(Entries on locating words and elements)
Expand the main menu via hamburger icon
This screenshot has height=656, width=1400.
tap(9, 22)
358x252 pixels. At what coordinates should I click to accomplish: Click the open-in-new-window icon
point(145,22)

...

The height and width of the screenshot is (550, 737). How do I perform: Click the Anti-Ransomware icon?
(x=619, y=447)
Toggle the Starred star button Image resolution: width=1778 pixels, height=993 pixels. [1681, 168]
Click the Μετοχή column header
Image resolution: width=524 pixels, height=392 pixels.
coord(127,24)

...

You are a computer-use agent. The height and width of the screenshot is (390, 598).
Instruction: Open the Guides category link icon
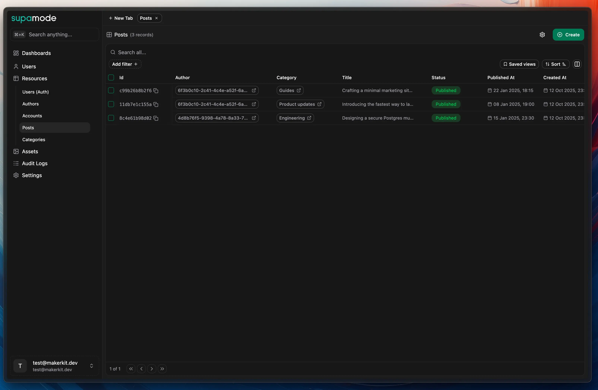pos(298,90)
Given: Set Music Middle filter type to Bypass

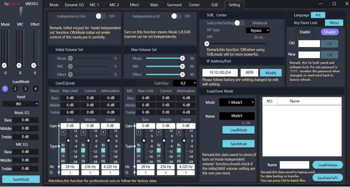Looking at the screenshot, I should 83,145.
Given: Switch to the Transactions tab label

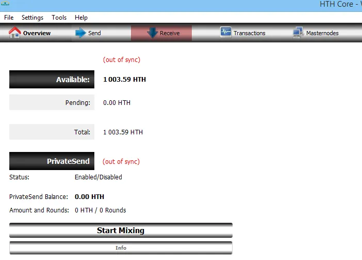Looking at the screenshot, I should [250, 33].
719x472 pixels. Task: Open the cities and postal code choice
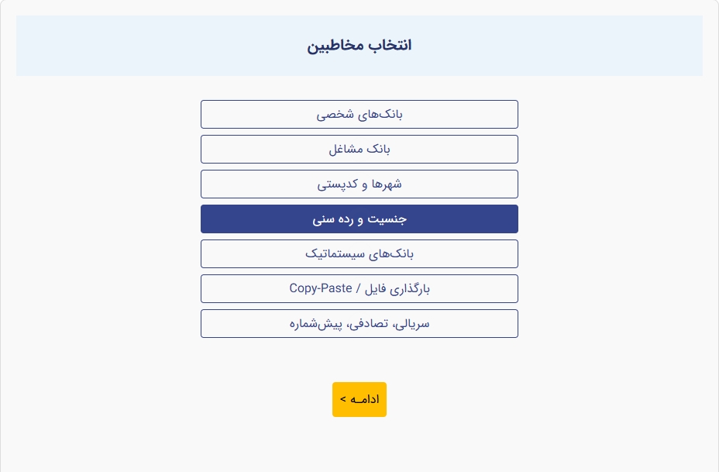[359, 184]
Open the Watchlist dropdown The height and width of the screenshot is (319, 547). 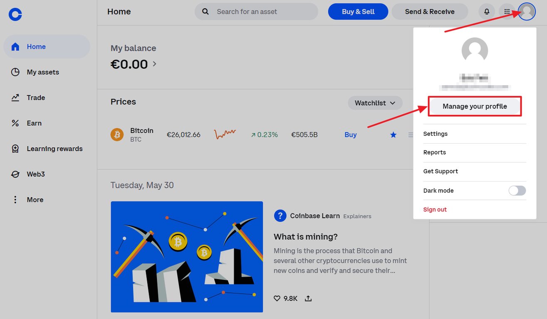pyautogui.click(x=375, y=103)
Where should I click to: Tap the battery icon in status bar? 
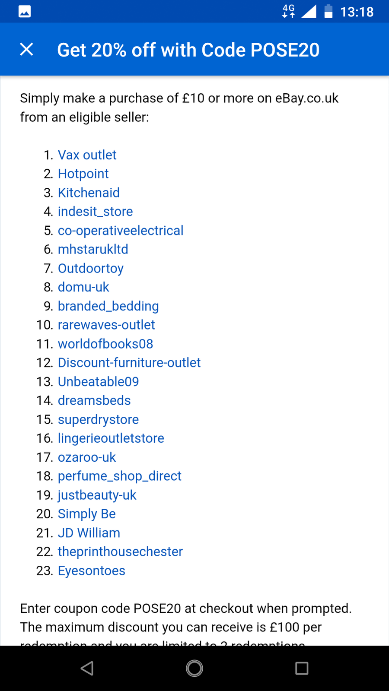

- _Stated goal_:
Copy the rows unchanged, starting at the line that contains "Expand the main menu via hamburger icon" and ending at the line that contains "point(145,22)".

- _Task response_:
Expand the main menu via hamburger icon
This screenshot has height=656, width=1400.
tap(9, 22)
358x252 pixels. At what coordinates should I click to accomplish: Click the open-in-new-window icon
point(145,22)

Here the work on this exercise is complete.